▸ Exercise description
Quote the records beneath, complete and exact. Leave out images.

▸ Extracted information
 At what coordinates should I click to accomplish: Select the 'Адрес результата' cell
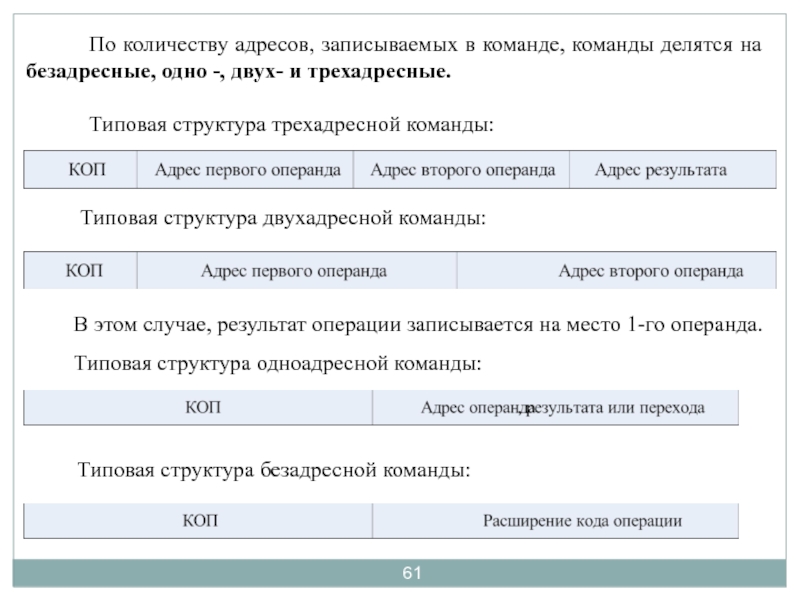tap(661, 171)
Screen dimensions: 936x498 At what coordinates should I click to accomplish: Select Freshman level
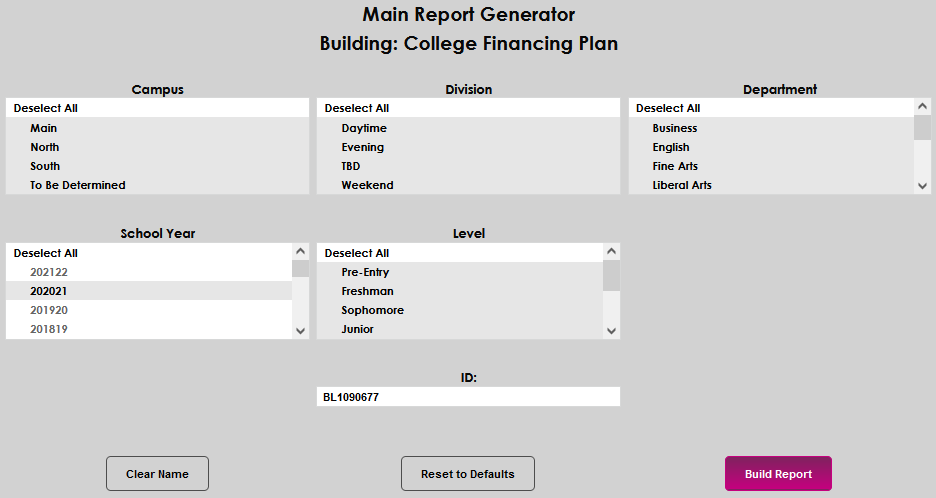(x=367, y=291)
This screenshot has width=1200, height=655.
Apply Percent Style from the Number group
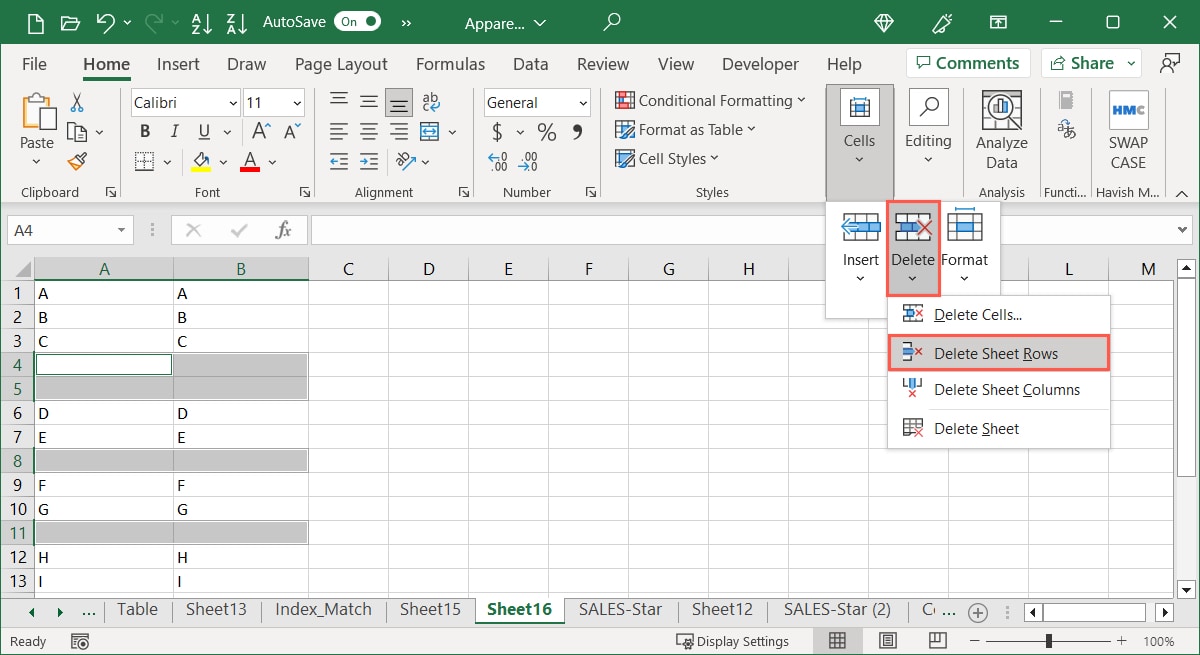click(x=546, y=131)
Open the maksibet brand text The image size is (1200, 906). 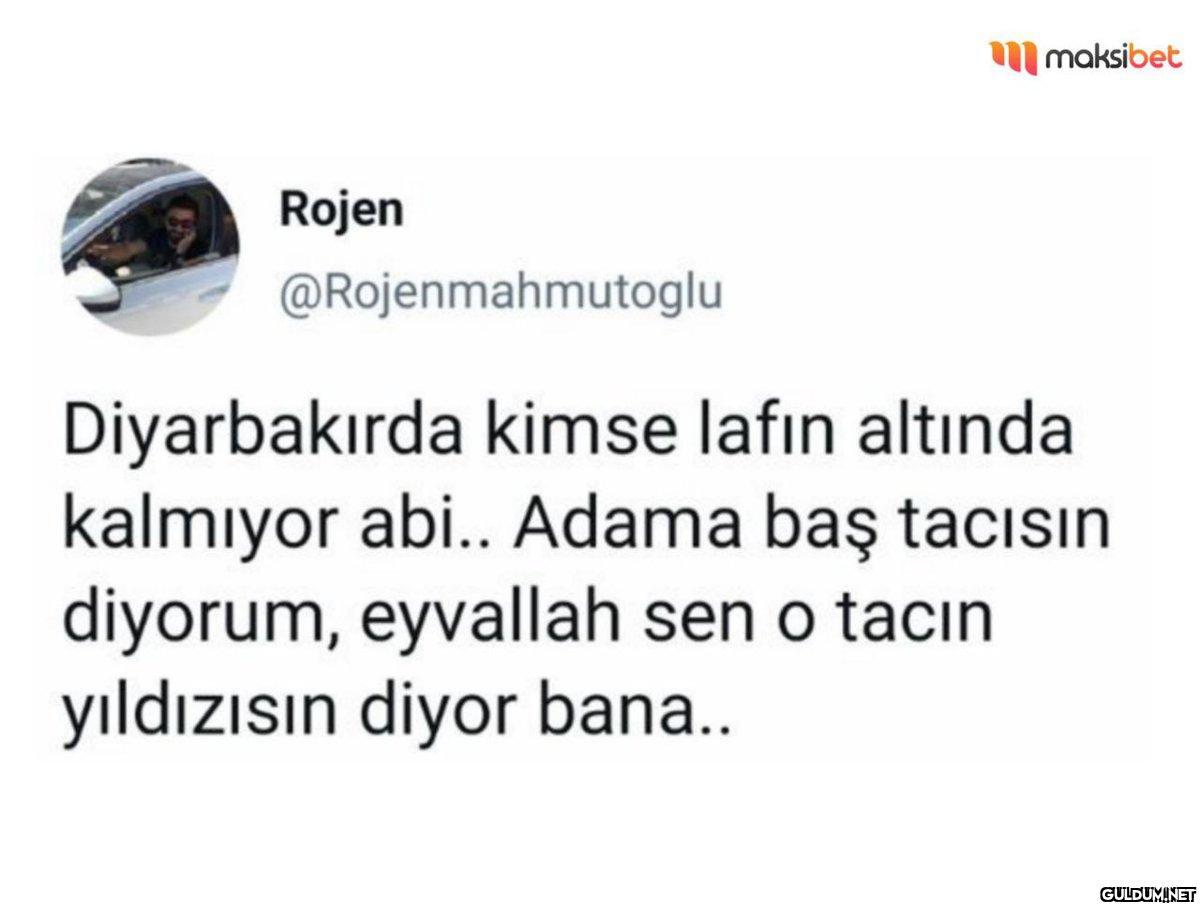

▸ Exercise response
 At what coordinates should I click to accomplish: Select the 'Адрес результата' cell
tap(661, 171)
Screen dimensions: 936x498 At what coordinates should I click to accomplish: Select Freshman level
(x=367, y=291)
This screenshot has width=1200, height=655.
Apply Percent Style from the Number group
click(x=546, y=131)
Open the maksibet brand text The image size is (1200, 906). 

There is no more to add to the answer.